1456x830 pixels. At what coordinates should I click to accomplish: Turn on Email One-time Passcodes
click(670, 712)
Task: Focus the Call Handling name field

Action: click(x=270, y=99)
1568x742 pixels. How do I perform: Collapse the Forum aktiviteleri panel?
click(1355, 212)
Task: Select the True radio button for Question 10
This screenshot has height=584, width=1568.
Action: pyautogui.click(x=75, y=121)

> **Stated problem**:
Render every line of the items above as a Markdown table with two columns, No. and Line, numbering each row and skipping blank lines.

> **Exercise response**:
| No. | Line |
|---|---|
| 1 | 1456x830 pixels. At what coordinates should I click to accomplish: Turn on Email One-time Passcodes |
| 2 | click(670, 712) |
| 3 | Task: Focus the Call Handling name field |
| 4 | Action: click(x=270, y=99) |
| 5 | 1568x742 pixels. How do I perform: Collapse the Forum aktiviteleri panel? |
| 6 | click(1355, 212) |
| 7 | Task: Select the True radio button for Question 10 |
| 8 | This screenshot has height=584, width=1568. |
| 9 | Action: pyautogui.click(x=75, y=121) |